## [What is needed]
Output the exact lines that start at the one containing "Viewport: 608px width, 319px" and continue to the last line of the entries below; do not output pictures.

★ ★ ★ ★ ★ ★ ★

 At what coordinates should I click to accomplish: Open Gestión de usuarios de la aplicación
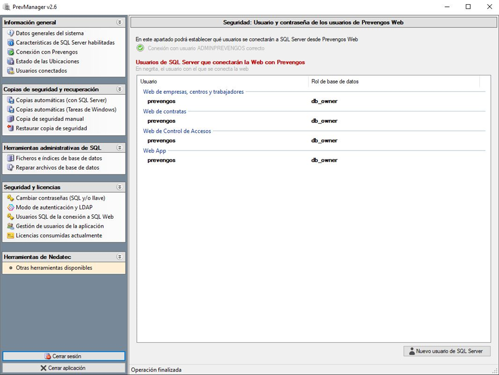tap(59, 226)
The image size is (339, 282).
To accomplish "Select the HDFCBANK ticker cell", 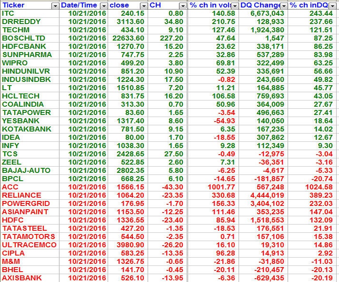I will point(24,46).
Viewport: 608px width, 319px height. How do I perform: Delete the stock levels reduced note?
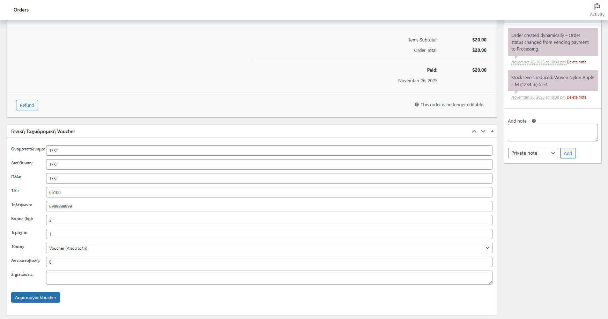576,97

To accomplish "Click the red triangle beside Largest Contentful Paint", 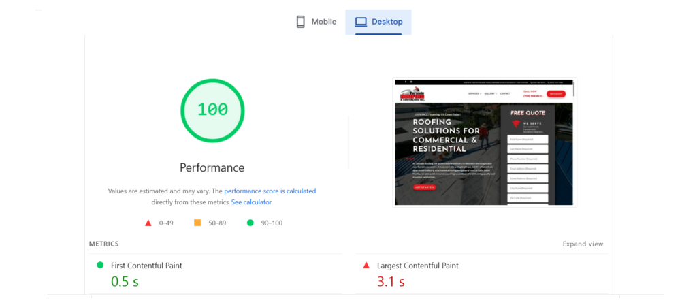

★ ★ ★ ★ ★ ★ ★

## [Your solution]
Viewport: 608px width, 319px height. How do I perform: Delete the stock levels reduced note?
576,97

To accomplish "Click the red triangle beside Largest Contentful Paint", 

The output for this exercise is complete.